Você já ouviu a história uma dezena de vezes: um contador norte-americano que vence um satélite de $39 na internet, disputa o maior torneio de poker do mundo e transforma esses trinta e nove dólares em 2.5 milhões.
Seu nome é Chris Moneymaker, e por representar o sonho de milhões de pessoas comuns e ter um sobrenome bastante sugestivo, foi creditado a ele o que chamamos de "boom do poker".

"O mundo percebeu que qualquer um poderia fazer aquilo", diz o comentarista do World Poker Tour, Mike Sexton. "Chris tem sido um grande embaixador para o poker, e ele foi um dos pioneiros do poker na internet. De certo modo, ele ajudou a aproximar os torneios ao vivo e online por todo o mundo".

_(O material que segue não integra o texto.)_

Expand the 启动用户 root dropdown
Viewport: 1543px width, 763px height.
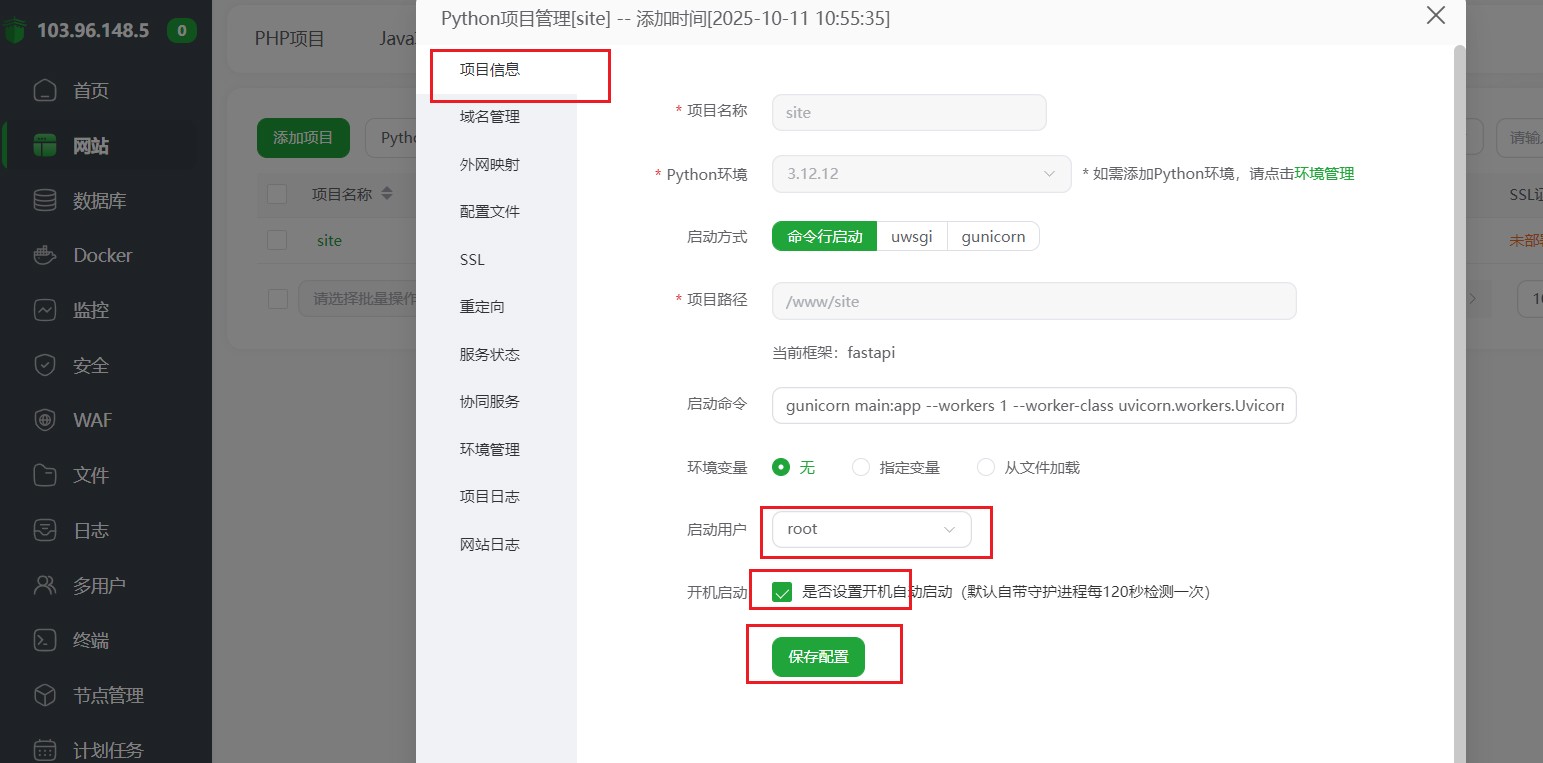870,529
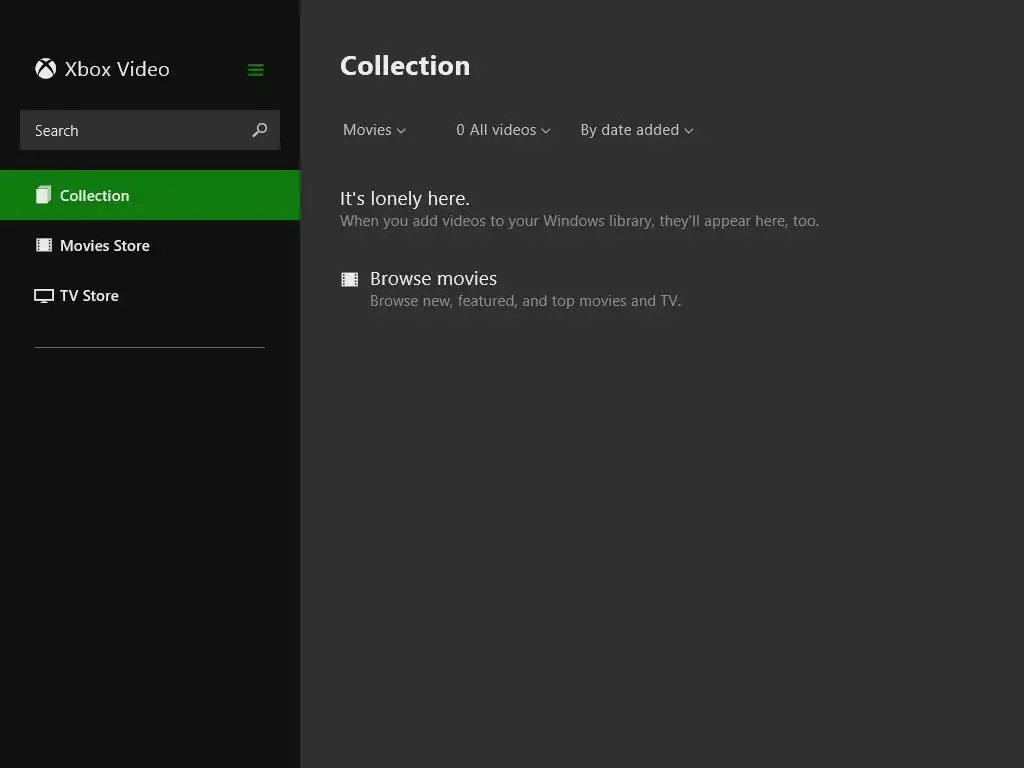Click the TV Store television icon

[x=44, y=296]
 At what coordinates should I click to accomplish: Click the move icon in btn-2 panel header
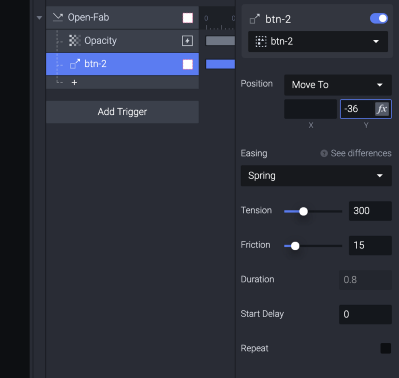(255, 19)
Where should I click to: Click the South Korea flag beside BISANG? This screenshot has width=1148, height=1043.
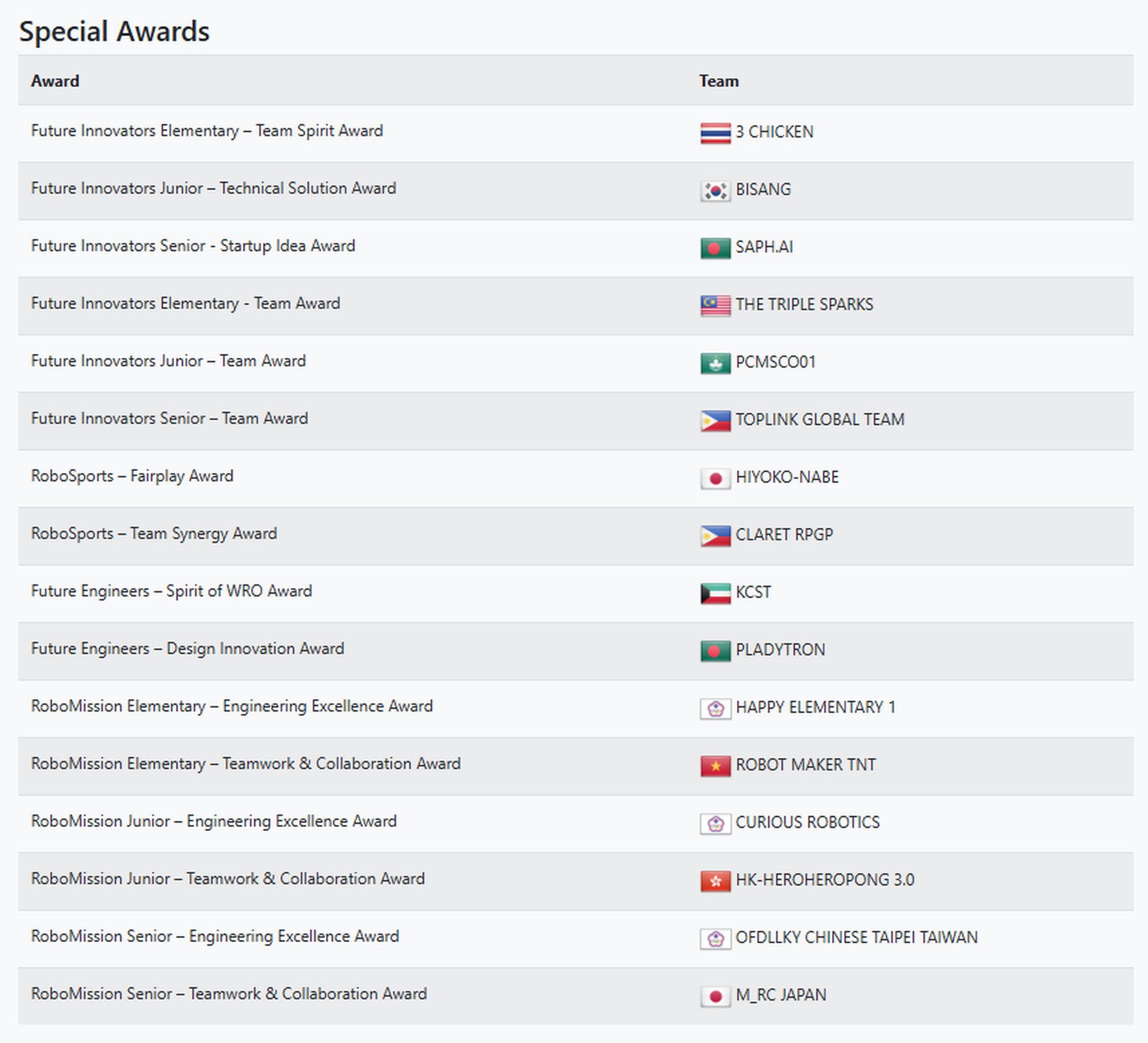point(715,191)
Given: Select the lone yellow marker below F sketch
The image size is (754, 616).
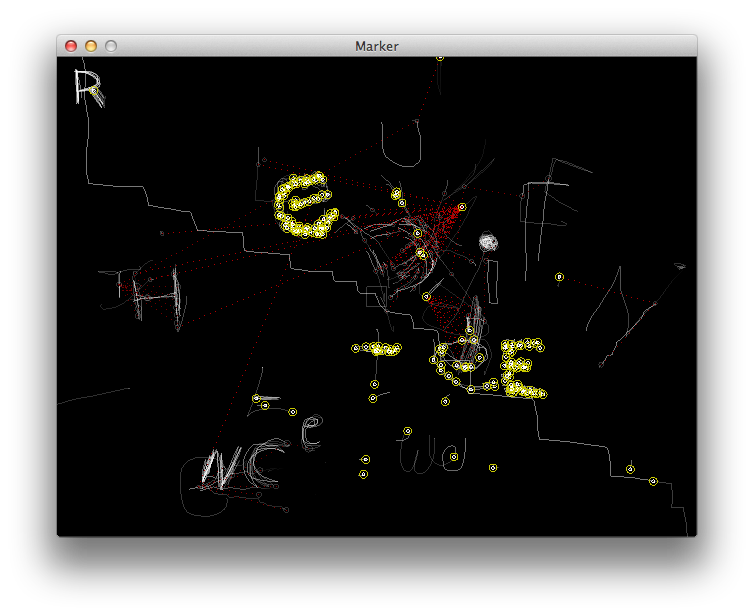Looking at the screenshot, I should (559, 276).
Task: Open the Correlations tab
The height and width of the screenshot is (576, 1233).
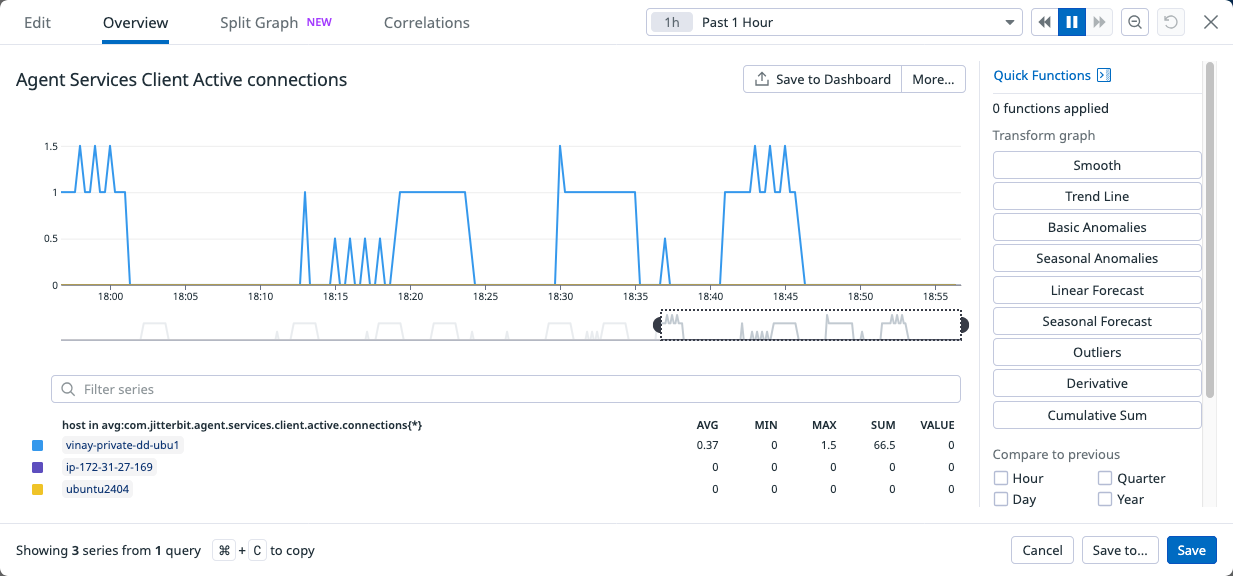Action: coord(426,22)
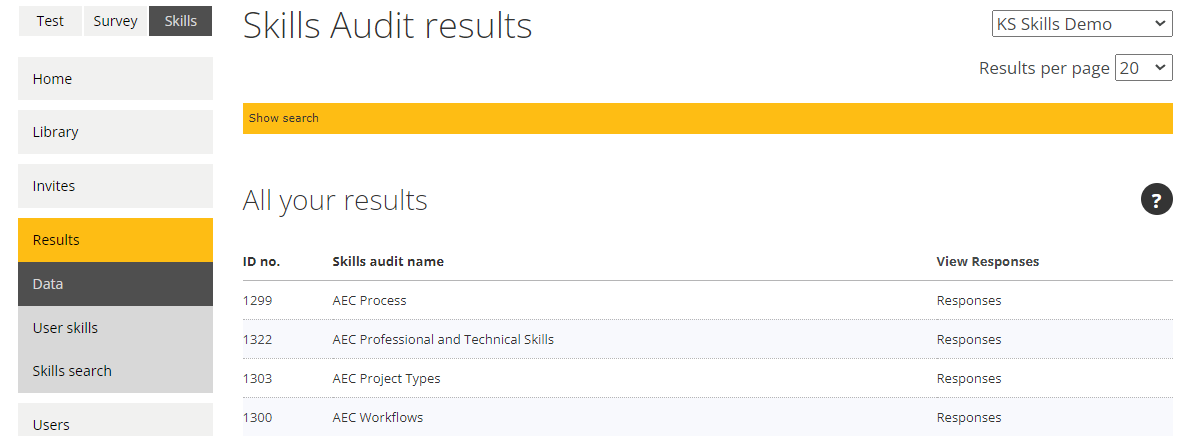Open Skills search in the sidebar
1185x436 pixels.
coord(116,371)
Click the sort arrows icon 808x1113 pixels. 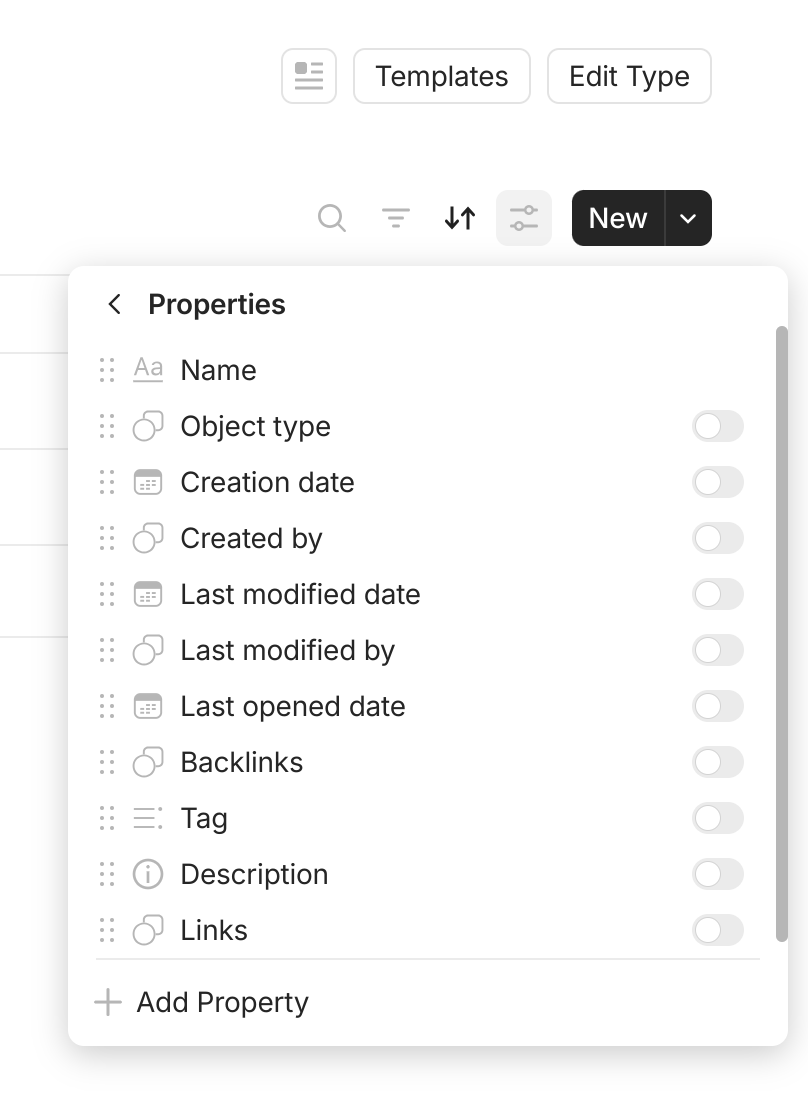click(x=460, y=218)
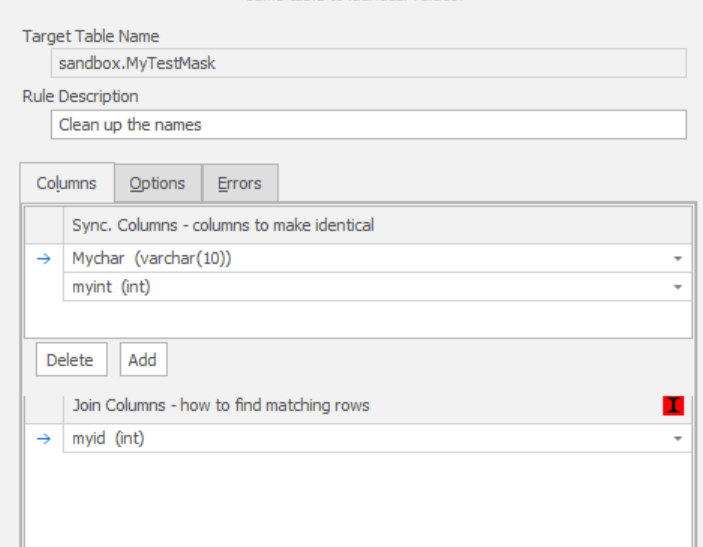Screen dimensions: 703x547
Task: Open the myid (int) join column dropdown arrow
Action: click(678, 438)
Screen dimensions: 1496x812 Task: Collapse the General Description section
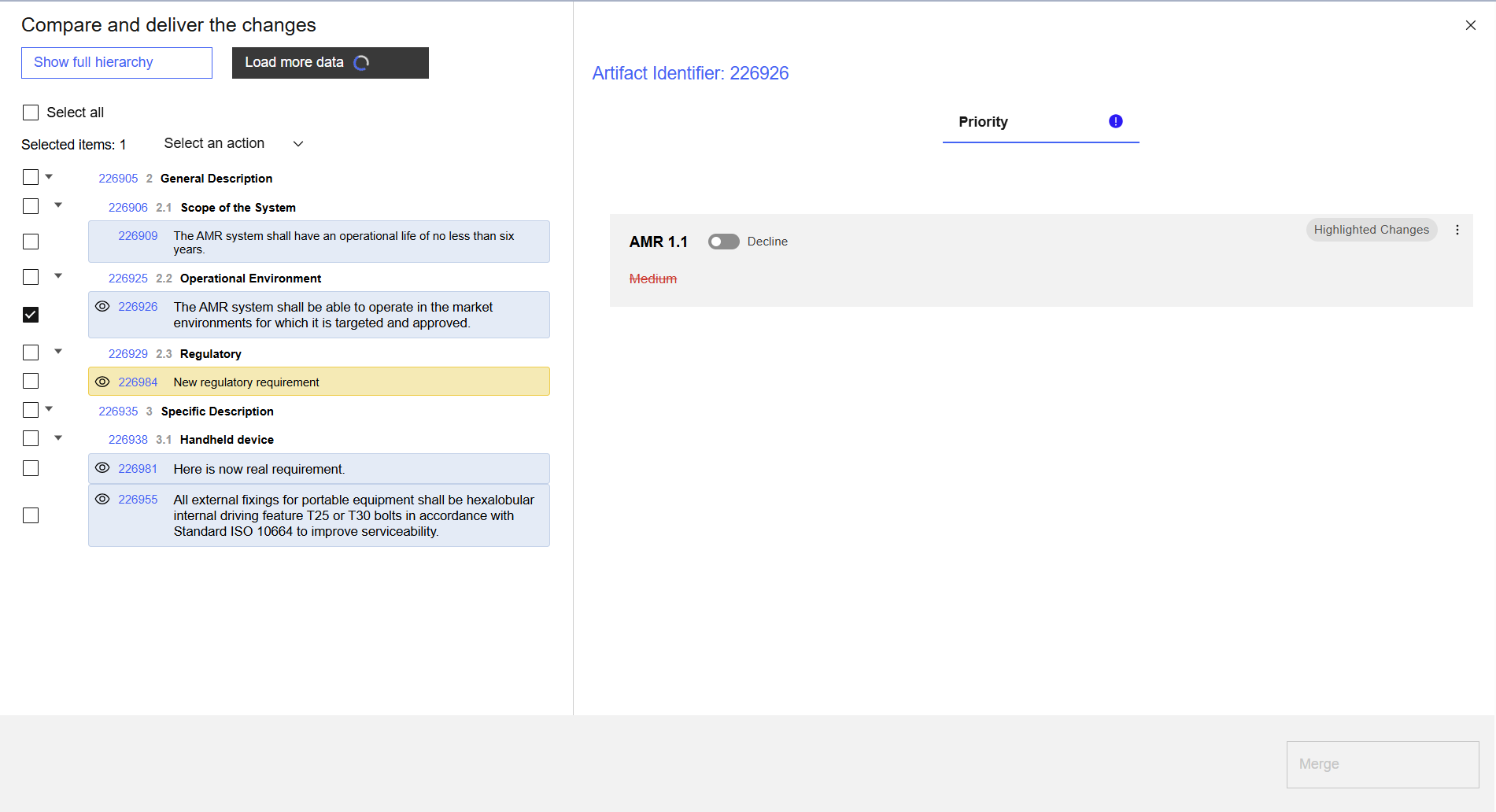click(x=49, y=177)
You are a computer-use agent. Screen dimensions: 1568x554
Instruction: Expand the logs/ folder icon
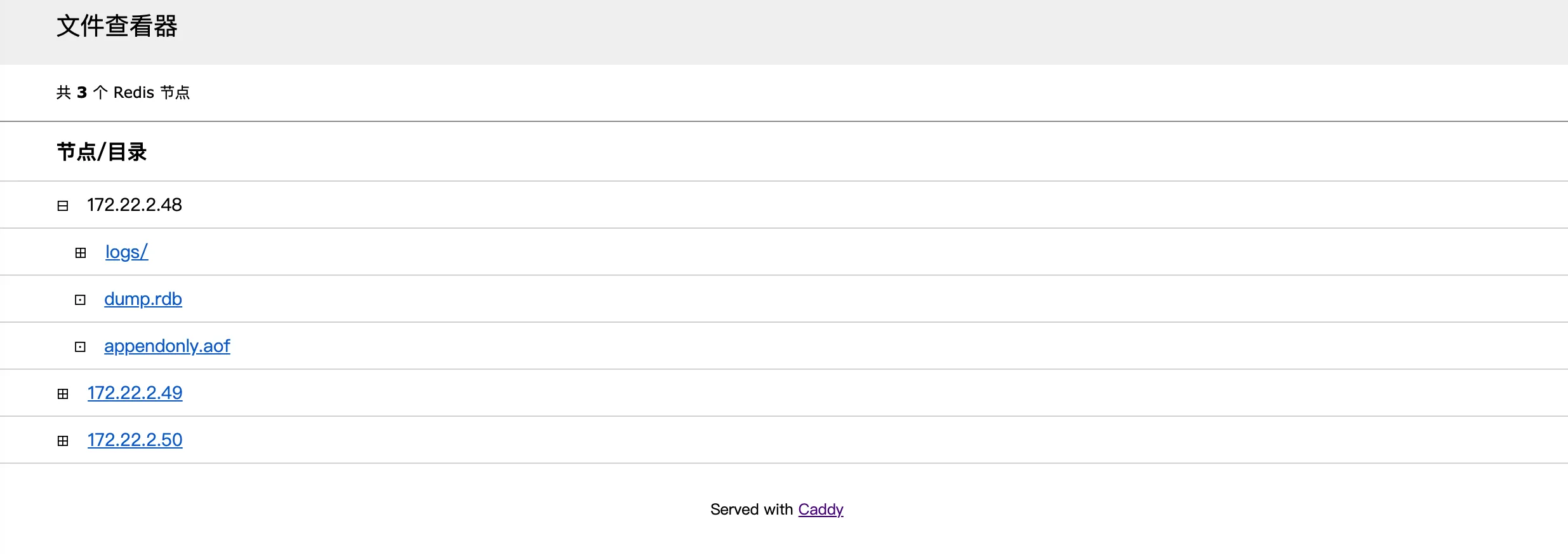81,253
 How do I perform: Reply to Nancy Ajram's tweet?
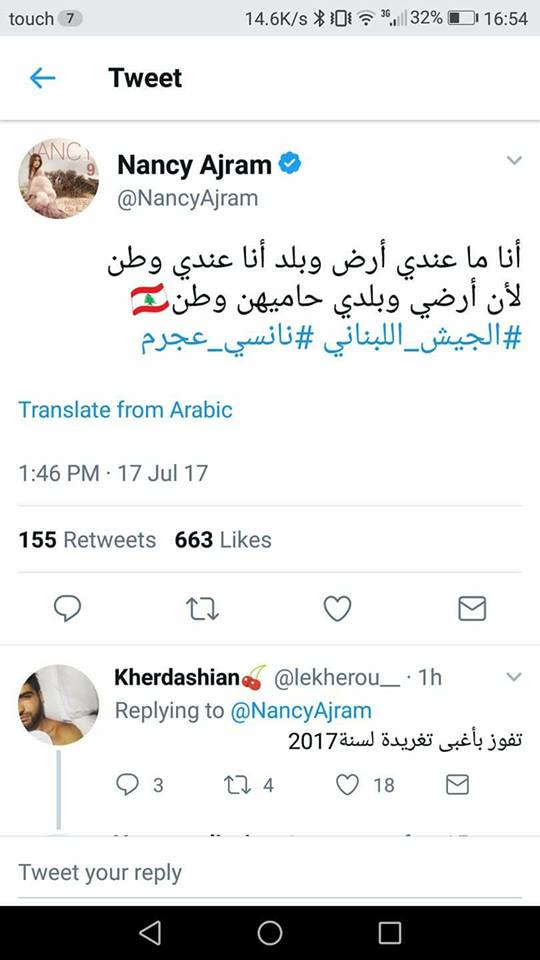point(67,609)
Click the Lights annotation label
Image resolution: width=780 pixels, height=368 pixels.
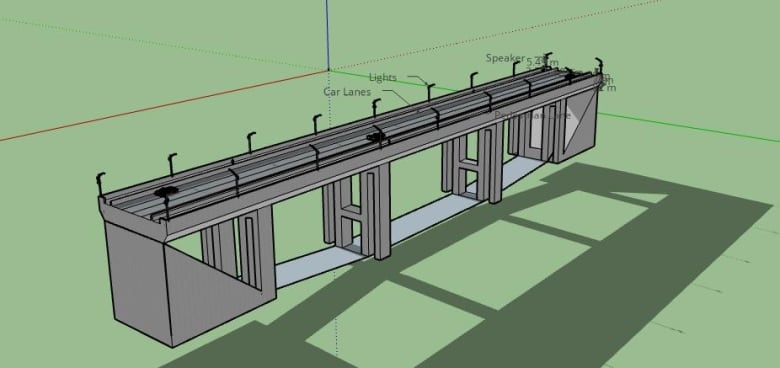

Companheiro de time de Moneymaker e porta-voz do PokerStars, Daniel Negreanu faz coro às declarações de Sexton: "Quando venceu em 2003, ele não era um profissional. Além de um sobrenome com apelo midiático, não havia outros motivos para que lhe dessem atenção – não até que o torneio estivesse em sua reta final. Ele é o cara que transformou algumas dezenas de dólares em milhões. Hoje, há incontáveis afro-americanos que sonham em ser presidente do Estados Unidos. Por quê? Porque Obama fez isso. A mesma coisa aconteceu quando Chris venceu o Main Event. Há jogadores recreativos espalhados por todos os cantos que sonham em se tornarem campeões do mundo".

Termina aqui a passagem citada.